Back at Rhinofest because I just can't get enough. On this fine evening, I saw a truly dark, metaphorical, lyrical play about the end of the world after a polar vortex. Can you say relevant or what? It was such a sweet release (and reminder) of what could happen if this all froze over, before hell does in this case. When trapped with your unreliable, bully of a mother, a cheating husband, and his lover who's also your cousin, you could easily feel the rage in Brielle's shoes. With truly no exit unless to dare risk not making it back home, this play shook me to my core. When you are the glue of your family, how is it possible to mend when you've fallen apart?
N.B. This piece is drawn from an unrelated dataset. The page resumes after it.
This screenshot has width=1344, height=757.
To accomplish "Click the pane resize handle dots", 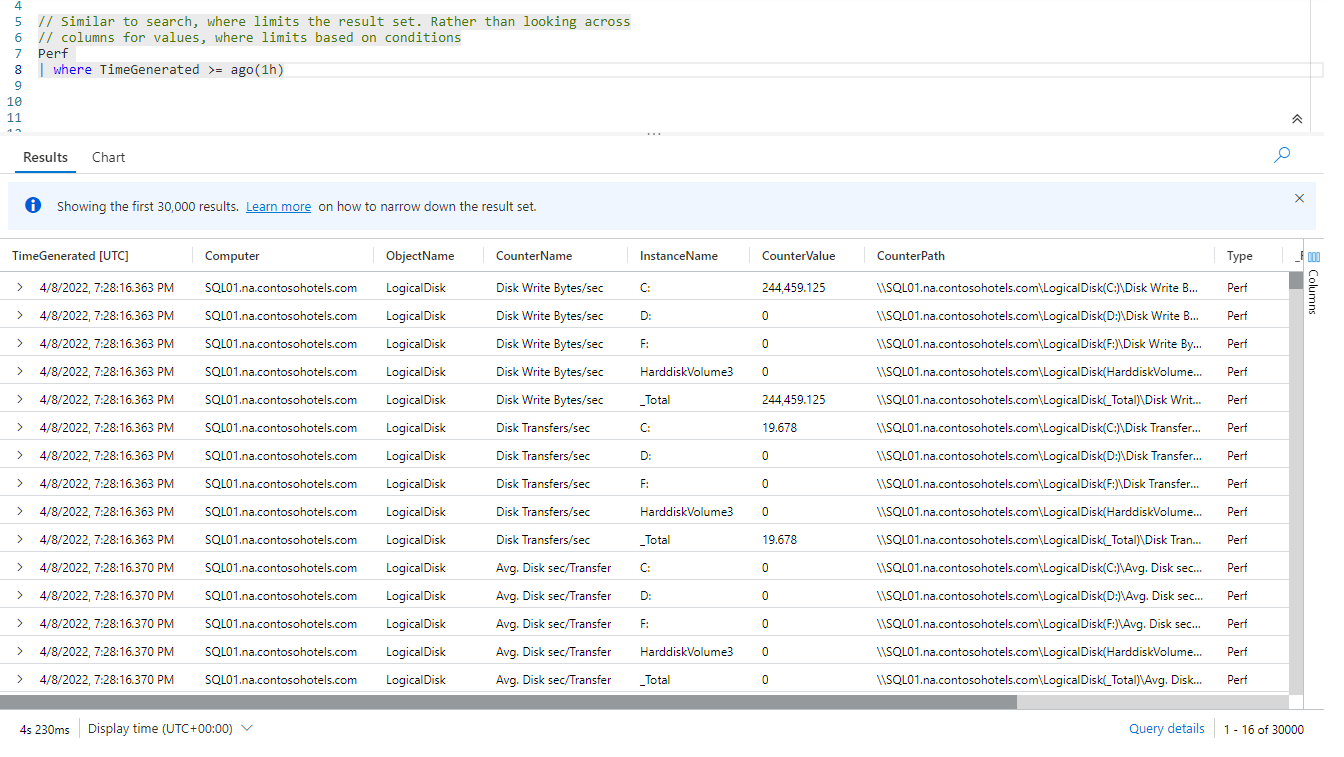I will point(654,133).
Should it?
Now that I was able to finally make it to Rhinofest, I couldn't wait to write about it. If you can't be there, you might as well read about it. Check it out now!
It happened. It actually happened. A day that I never thought would for a sentence I never thought I would say. I saw Cher. If you doubt in the slightest, the capacity for Cher to sing, dance, enrapture you with her presence, fashion, and comedic skill set to this day, then shame on you. Cher could get down with Sonny in her 20s, slay a comeback tour in her 40s, and then reemerge ageless and fearless as ever in 2019. Words don't justify just how surreal the experience was. I know I'm really going out on a limb here, but it truly was this great. From video montages of her most fabulous looks, movie, and musical moments, and each costume change was more extravagant than the next (a lion to bell bottom queen to burlesque madame to sun goddess etc.). She knew exactly what we were here for, and gave us so much more than we deserve. In her image, I saw all the footsteps that seem laid out for the likes of Ms. Gaga and more. Cher truly paved the way, building a legacy that dare we say thrice, will turn back time. An unforgettable evening. Also, I swear while writing this that this episode of Golden Girls came on. You can't make this stuff up. Did you know Sonny Bono also made an appearance? Get on your Cher game, and Golden Girls while you're at it.
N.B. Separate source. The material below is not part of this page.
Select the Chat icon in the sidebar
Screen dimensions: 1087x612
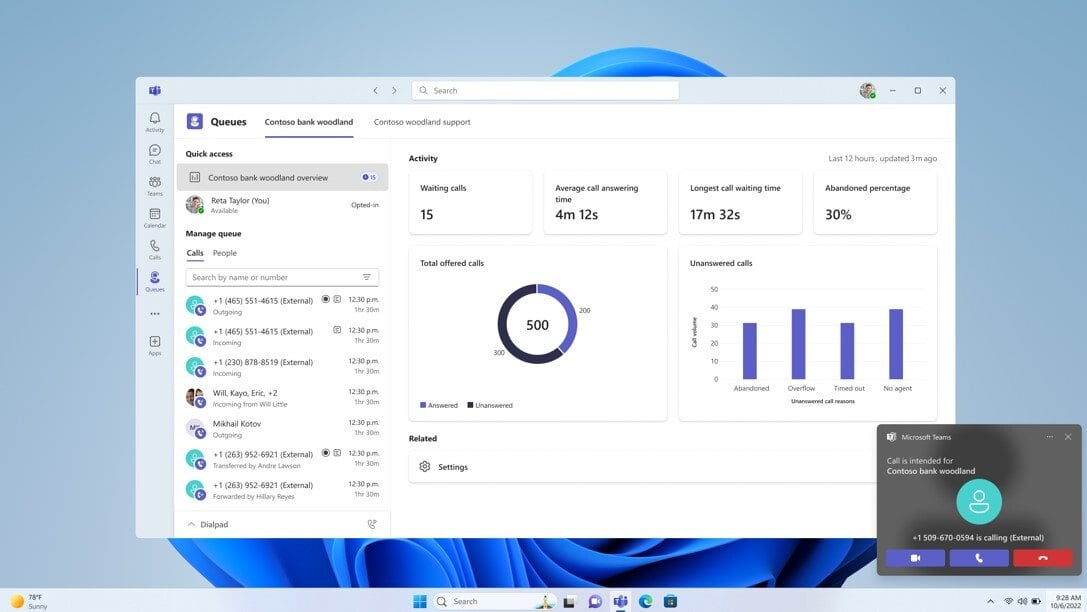point(155,150)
Earlier this week, I attended a preview of the Chicago Musical Theatre Festival. I had mixed feelings overall, and processed them the best I could. While I was impressed by some shows and underwhelmed by others, I couldn't shake my disappointment to see such a lack of diversity. I feel we discuss this word so much in theatre that its importance begins to lose its momentum. It feels like it's become such a trend or buzzword. It's a shame because it's more necessary than ever. When can we have predominantly people of color's stories make up the majority of our stages instead of the minority, or not existing at all?
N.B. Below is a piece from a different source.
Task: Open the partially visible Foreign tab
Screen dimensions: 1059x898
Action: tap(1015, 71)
We interrupt this regularly scheduled Cher programming to return to Rhinofest. Where else would we be? I felt fearful and lonely when watching Fragments of Heartbreak Reassembled Here. In catching onto Wendy Parman's touching lyrics and lovable self, I found some healing. She shared fears and worries in her 40s that I was dreading now in my 20s. She had lived experiences that have not materialized for myself, but she is still here and from them stronger, if only a tad lonely. Parman finds refuge as well as frustration in art as we all do, and she perfectly encapsulated this struggle in how we learn and grow from our art and with it.